Dr. Peters: Well, we still need primary care! But I went into endocrinology and diabetes because I was fascinated with the whole field, and I liked thinking and I love doing patient care over time. It's much more exciting to cure cancer; then you're a magician-you've done something amazing. What we do, at our best, is the absence of something bad. But I watch my patients over years, and I find it very satisfying, rather than exciting, that I am able to talk to them: "Gee, you're going off to college; now you are getting rich; send me wedding pictures." It's a different model for young people to look at the virtue in that long-term relationship. For me, it has been wonderful.
Dr Alberti: In a way, it is somewhat like primary care, where you get to know a family. I was seeing the children of patients coming, and then even the grandchildren.
Dr. Peters: I see three generations, and it is wonderful because I am treating the disease and then maybe treating it earlier in the next generation, and preventing it in the grandchildren, if it is type 2 diabetes. I love that scope. You have to create that passion in people.
Dr Alberti: You are paid to be nosy. You have to explore people's home lives, their family lives, and their social situations. I have always found it interesting, but for many young doctors, they prefer more dramatic specialties.
Dr. Peters: We just have to teach them differently.

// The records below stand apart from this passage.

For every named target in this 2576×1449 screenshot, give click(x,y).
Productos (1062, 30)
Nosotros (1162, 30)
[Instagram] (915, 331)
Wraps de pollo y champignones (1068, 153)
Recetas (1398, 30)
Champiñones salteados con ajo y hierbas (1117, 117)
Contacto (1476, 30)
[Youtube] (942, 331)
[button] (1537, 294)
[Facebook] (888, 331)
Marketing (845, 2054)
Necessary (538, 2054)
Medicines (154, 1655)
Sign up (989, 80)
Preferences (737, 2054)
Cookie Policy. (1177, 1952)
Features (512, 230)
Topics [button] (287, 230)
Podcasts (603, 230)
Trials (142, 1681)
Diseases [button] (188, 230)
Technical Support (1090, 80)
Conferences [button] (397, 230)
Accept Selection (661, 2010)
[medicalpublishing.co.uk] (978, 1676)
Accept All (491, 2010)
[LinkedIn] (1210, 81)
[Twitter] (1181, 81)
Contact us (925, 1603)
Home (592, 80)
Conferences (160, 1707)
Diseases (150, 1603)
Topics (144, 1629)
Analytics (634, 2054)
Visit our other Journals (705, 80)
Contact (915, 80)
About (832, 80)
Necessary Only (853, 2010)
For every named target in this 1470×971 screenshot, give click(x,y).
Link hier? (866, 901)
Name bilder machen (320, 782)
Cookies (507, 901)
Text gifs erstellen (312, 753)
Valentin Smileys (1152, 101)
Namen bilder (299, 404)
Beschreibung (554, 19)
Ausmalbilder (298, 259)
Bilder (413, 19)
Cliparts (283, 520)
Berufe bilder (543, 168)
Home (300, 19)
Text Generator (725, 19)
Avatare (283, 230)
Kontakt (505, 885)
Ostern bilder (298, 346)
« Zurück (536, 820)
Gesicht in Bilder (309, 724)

Dr Ferrannini: The other reason for the scientific success of diabetes, which has been seconded by the activities of the EASD, is that it was initially just about glucose. If you look back at the abstracts presented at the early meetings, many were about type 1 diabetes, because that was diabetes 50 years ago. Now, diabetes branches out into obesity, cardiovascular disease, nephrology, neurology, and ophthalmology. That has expanded the scientific basis to make it very interesting. It is a compendium of internal medicine, and that is why, in the planning of the annual meeting, we have many parallel sessions, all of which are scientific sessions. They are not about the organization of care, which is left for the national societies, but there is a lot of attention to diabetes as a whole-glucose, the genetics, and everything else.
What Does the Future Hold?
Dr. Peters: I have one final question for both of you. If you were president of the EASD starting tomorrow for the next three years, what would you do? What would your agenda be for moving the EASD forward into the future?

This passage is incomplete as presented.